The following situations may result in wrist drop:
- Stab wounds to the chest at or below the clavicle–The radial nerve is the terminal branch of the posterior cord of the brachial plexus. A stab wound may damage the posterior cord and result in neurological deficits, including an inability to abduct the shoulder beyond the first 15 degrees, an inability to extend the forearm, reduced ability to supinate the hand, reduced ability to abduct the thumb and sensory loss to the posterior surface of the arm and hand.
- Broken humerus–The radial nerve can be damaged if the humerus (the bone of the arm) is broken because it runs through the radial groove on the lateral border of this bone along with the deep brachial artery.
- Lead poisoning–Wrist drop is associated with lead poisoning due to the effect of lead on the radial nerve.

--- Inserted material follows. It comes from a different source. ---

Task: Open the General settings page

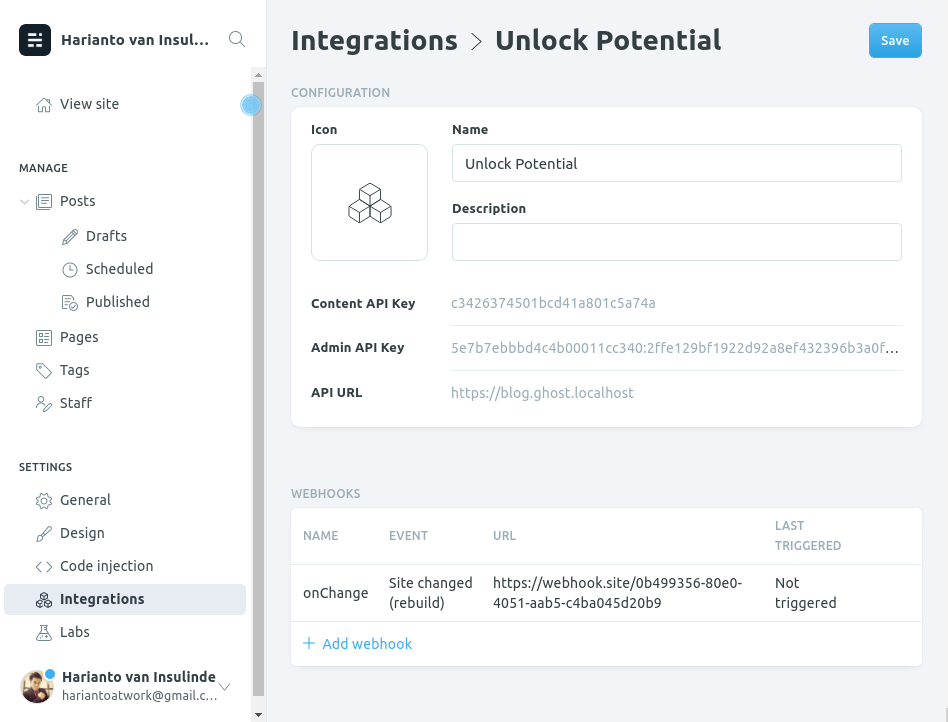Action: point(85,500)
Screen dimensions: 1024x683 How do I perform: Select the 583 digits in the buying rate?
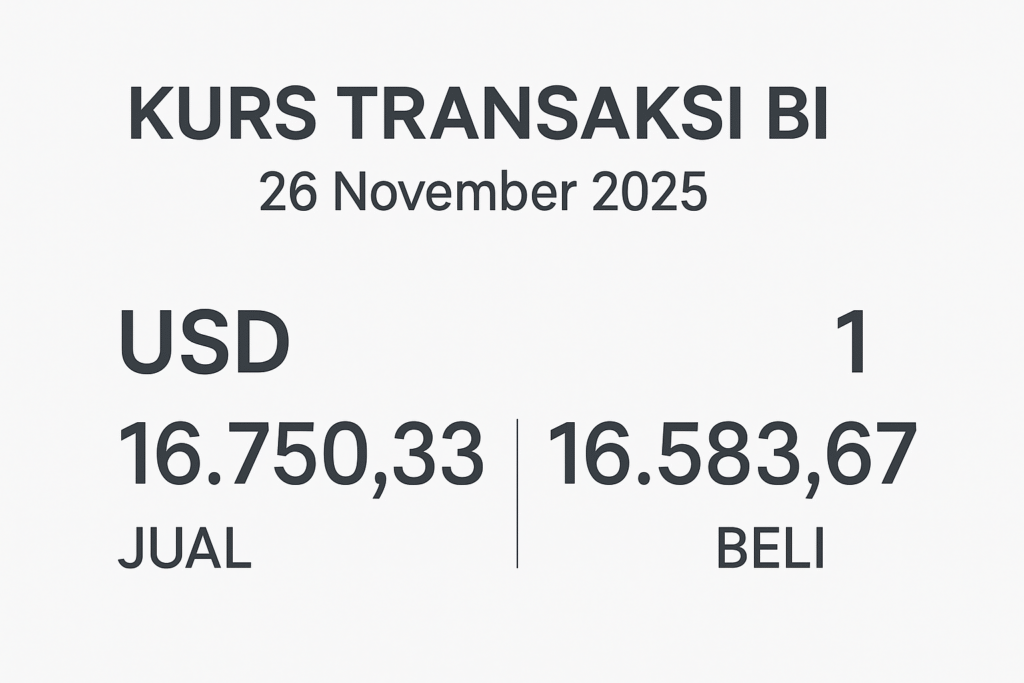point(727,455)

- Persistent injury–Persistent injury to the nerve is a common cause through either repetitive motion or by applying pressure externally along the route of the radial nerve as in the prolonged use of crutches, extended leaning on the elbows, or regular upper body rope suspension. The colloquial terms for radial nerve palsy are derived from this cause.

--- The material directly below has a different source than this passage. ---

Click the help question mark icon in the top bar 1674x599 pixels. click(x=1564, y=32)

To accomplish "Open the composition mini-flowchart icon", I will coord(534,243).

- Correcting dislocated shoulders–Radial nerve palsy can result from the now discredited practice of correcting a dislocated shoulder by putting a foot in the person's armpit and pulling on the arm in attempts to slide the humerus back into the glenoid cavity of the scapula.
- Neuropathy in the hands and/or arms in patients with rheumatoid arthritis may in rare cases cause wrist drop. "When a joint swells, it can pinch the nerves of sensation that pass next to it. If the swelling irritates the nerve, either because of the inflammation or simply because of pressure, the nerve can send sensations of pain, numbness, and/or tingling to the brain. This is called nerve entrapment. Nerve entrapment most frequently occurs at the wrist (carpal tunnel syndrome) and elbow (ulnar nerve entrapment). A rare form of nerve disease in patients with rheumatoid arthritis that causes numbness and/or tingling is neuropathy. Neuropathy is nerve damage that in people with rheumatoid arthritis can result from inflammation of blood vessels (vasculitis)."

== Types ==
Types of wrist drop are distinguished by the nerves affected:
- Weakness of brachioradialis, wrist extension and finger flexion = radial nerve lesion
- Weakness of finger extension and radial deviation of the wrist on extension = posterior interosseous nerve lesion
- Weakness of triceps, finger extensors and flexors = c7,8 lesion
- General weakness of upper limb marked in deltoid, triceps, wrist extension and finger extension = corticospinal lesion

==Diagnosis==
The workup for wrist drop frequently includes nerve conduction velocity studies to isolate and confirm the radial nerve as the source of the problem. Other screening tests include the inability to extend the thumb into a "hitchhiker's sign". Plain films can help identify bone spurs and fractures that may have injured the nerve. Sometimes MRI imaging is required to differentiate subtle causes.

==Treatment==
Initial treatment includes splinting of the wrist for support, along with osteopathic medicine, physiotherapy and occupational therapy. In some cases, surgical removal of bone spurs or other anatomical defects that may be impinging on the nerve might be warranted. If the injury was the result of pressure from prolonged use of improperly fitted crutches or other similar mechanisms of injury, then the symptoms of wrist drop will most likely resolve spontaneously within 8–12 weeks.